The Los Angeles law firm that I joined was one that I had interviewed during my thesis work because that firm was heavily involved in suing airports on behalf of their neighbors. It was too obvious a match for either of us to pass up. As I mentioned, I ended up using the research in my thesis for at least the first two decades of my practice, as I handled much of the appellate litigation involving airport noise in California (including all but one of the cases that reached the California Supreme Court) and a number in other states as well.
Dan and I stayed in touch over the years. We participated in conferences together (several times at Washington University, at his instigation, I am pleased to say), and when I eventually became adjunct faculty at Washington University, we spent time together when I came back to St. Louis to teach. He always found time to have dinner with my wife and me. But we were a strange pair. Early on, Dan had described himself as a “police power hawk” (as some of you may know), meaning (as I understood it from the other side of the fence) that anything the government wanted to do was OK, although I think he has mellowed somewhat in more recent days.

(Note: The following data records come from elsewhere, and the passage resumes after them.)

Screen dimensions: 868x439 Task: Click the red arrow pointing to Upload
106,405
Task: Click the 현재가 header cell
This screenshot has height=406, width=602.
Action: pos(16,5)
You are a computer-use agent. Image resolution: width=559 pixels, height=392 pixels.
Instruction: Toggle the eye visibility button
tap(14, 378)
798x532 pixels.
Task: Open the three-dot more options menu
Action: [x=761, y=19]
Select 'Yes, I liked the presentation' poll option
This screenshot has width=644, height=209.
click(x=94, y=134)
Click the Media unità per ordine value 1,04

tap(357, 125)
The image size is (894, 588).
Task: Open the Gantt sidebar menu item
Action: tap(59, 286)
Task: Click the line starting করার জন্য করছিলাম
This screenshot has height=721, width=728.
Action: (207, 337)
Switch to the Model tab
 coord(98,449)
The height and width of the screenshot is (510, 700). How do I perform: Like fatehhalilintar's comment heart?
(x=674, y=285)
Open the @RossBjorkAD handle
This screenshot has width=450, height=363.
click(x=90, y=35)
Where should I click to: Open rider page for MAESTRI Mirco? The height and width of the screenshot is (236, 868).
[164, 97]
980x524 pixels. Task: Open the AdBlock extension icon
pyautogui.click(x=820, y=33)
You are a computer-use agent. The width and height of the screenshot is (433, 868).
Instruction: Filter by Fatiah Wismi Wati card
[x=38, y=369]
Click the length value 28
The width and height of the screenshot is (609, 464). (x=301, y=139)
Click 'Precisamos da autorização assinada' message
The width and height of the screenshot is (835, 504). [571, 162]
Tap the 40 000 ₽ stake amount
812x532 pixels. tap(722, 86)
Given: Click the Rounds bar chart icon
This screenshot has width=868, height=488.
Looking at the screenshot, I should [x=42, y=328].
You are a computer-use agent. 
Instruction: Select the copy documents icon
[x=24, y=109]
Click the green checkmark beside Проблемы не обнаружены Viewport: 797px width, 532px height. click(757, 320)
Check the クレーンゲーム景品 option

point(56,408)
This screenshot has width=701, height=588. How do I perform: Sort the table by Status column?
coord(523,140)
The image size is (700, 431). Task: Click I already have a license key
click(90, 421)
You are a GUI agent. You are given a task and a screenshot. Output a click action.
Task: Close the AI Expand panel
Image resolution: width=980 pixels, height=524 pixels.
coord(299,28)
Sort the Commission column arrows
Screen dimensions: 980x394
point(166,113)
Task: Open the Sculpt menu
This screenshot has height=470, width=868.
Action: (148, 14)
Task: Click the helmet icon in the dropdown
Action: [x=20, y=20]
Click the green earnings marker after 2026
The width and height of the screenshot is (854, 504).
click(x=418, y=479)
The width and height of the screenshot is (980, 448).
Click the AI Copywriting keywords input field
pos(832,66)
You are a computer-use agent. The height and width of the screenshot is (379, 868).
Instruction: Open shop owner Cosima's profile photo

But I was, as it turned out, on the other side of the fence. I had joined a small firm in Los Angeles that specialized in eminent domain and land-use law, only from the property owners’ side. As I said, Dan got me started in the field, and then the dominoes kept falling. My firm almost never represented the government, unless it was to sue some other government agency. But Dan and I remained friends anyway. We actually found it possible to jointly author a semi-scholarly article on the one subject that we found we could agree on: we both thought that the ripeness rule requiring regulatory takings plaintiffs to sue and lose in state court before they could seek compensation in federal court was—to use the technical term—stupid. Dan felt so strongly about the issue that he even testified before Congress in two successive sessions, trying to find a legislative solution to the judicially created morass. I was pleased to see that, although we appeared to be a bit ahead of our time, the Supreme Court finally got rid of that abomination—albeit it took them thirty-five years to do so. I filed a brief of amici curiae in that case in support of burying the rule. My clients were two non-profit organizations . . . and Dan Mandelker.
So, Dan, it has been an incredible pleasure to know you and work with you for more than half a century (man, that makes us both sound old). Although we have had some substantive disagreements over the years, the profession will be a less interesting place without you. I hope you enjoy your retirement although, from what some of the other participants said at the live version of this program, you may continue to be dragged into interesting land-use issues in the future.